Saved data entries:
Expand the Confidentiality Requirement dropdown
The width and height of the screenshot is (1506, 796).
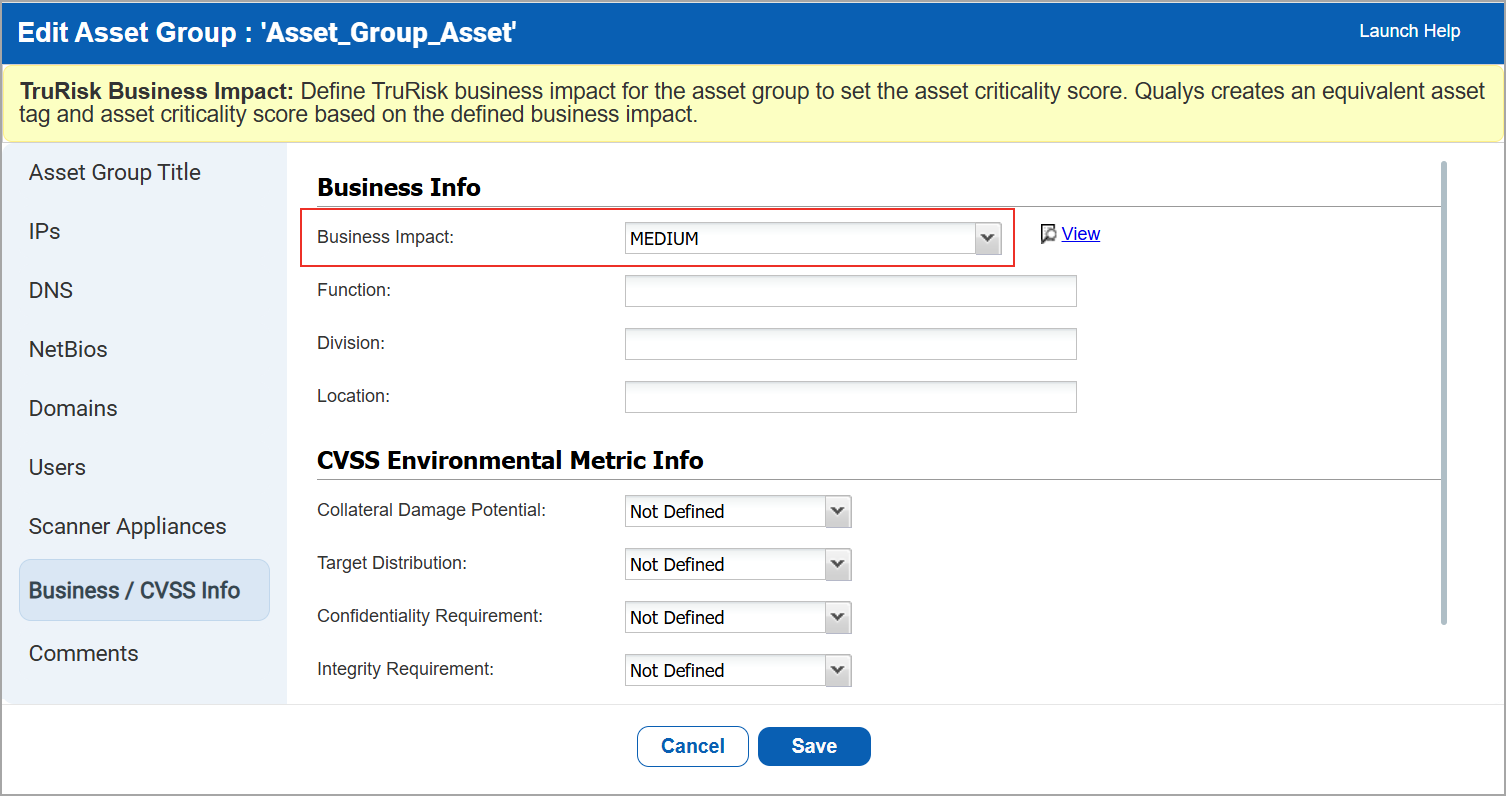click(836, 617)
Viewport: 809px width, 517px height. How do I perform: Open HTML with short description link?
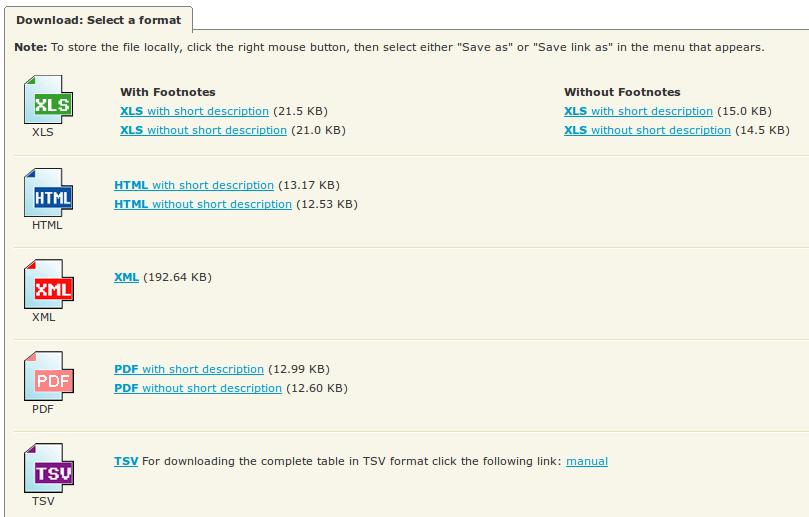pos(194,185)
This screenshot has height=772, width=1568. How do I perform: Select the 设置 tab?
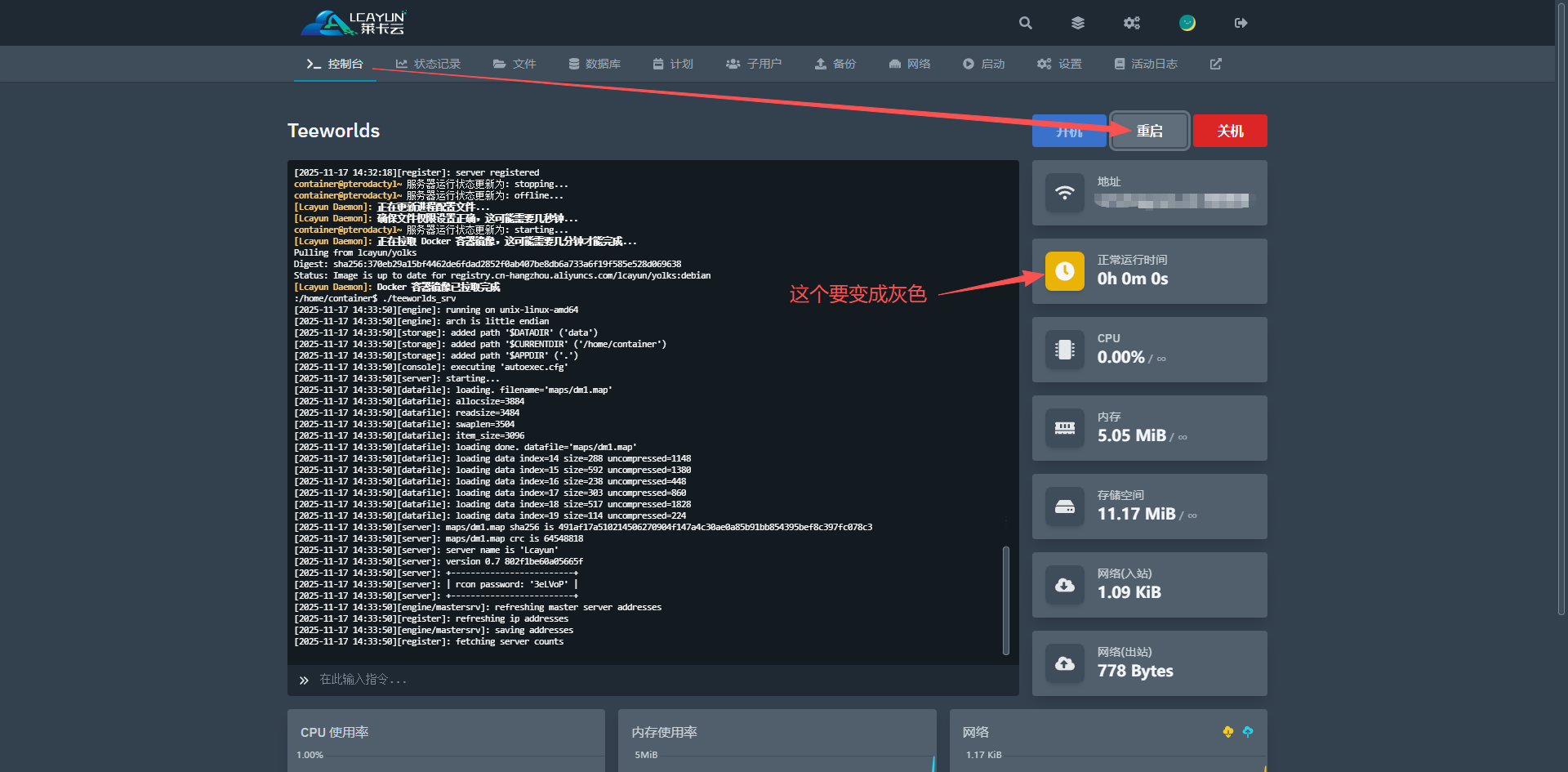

EXERCISE BRIEF
Nothing but the records themselves, exact and complete, should be returned; leave the pictures out.

RESULT OF THE EXERCISE
Expand the Confidentiality Requirement dropdown
The width and height of the screenshot is (1506, 796).
click(836, 617)
Viewport: 809px width, 517px height. How do I perform: Open HTML with short description link?
pos(194,185)
This screenshot has height=772, width=1568. How do I perform: Select the 设置 tab?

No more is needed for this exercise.